▶ **Task to complete**: Every line below containing the word "computer" should be found and copied.

▶ **Collected data entries**:

■ ■ ■ ■ ■

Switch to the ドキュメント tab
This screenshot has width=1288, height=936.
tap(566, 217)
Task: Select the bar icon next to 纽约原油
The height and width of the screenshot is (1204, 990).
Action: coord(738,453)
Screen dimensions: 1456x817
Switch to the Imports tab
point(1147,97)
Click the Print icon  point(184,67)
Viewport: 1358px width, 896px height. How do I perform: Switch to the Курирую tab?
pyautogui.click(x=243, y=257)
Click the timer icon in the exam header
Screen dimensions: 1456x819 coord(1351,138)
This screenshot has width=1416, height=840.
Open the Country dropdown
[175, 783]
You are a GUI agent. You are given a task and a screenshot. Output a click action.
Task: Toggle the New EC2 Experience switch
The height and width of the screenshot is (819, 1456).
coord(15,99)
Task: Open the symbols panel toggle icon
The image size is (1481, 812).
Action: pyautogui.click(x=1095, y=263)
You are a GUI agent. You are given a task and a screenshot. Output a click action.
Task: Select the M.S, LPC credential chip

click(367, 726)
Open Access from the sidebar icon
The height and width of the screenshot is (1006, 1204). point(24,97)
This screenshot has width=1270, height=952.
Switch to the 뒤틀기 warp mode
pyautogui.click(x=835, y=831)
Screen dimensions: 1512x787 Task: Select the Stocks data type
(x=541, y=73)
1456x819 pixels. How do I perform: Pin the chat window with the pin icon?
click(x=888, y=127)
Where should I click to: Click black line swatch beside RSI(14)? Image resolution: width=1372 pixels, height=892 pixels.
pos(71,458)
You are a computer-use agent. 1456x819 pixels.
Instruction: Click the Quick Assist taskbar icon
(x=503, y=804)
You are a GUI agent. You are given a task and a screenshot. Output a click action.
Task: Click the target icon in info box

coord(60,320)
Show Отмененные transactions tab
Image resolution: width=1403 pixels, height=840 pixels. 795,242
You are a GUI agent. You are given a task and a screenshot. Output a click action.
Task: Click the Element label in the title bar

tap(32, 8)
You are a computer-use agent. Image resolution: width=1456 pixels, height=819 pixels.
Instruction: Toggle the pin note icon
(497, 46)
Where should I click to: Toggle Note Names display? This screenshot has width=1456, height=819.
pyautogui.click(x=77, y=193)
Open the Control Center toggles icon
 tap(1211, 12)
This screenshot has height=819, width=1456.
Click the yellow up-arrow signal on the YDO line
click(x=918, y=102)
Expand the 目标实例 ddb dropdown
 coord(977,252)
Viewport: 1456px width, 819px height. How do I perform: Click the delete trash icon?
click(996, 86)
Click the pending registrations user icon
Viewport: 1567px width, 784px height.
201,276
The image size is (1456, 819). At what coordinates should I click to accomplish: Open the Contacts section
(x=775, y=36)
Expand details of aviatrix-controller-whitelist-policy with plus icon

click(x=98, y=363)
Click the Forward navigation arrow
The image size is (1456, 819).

■ ■ ■ ■ ■

▶ **Output for this exercise**:
You are a computer-use agent. 1456x819 pixels.
You are a computer-use agent. Image resolution: width=1456 pixels, height=819 pixels.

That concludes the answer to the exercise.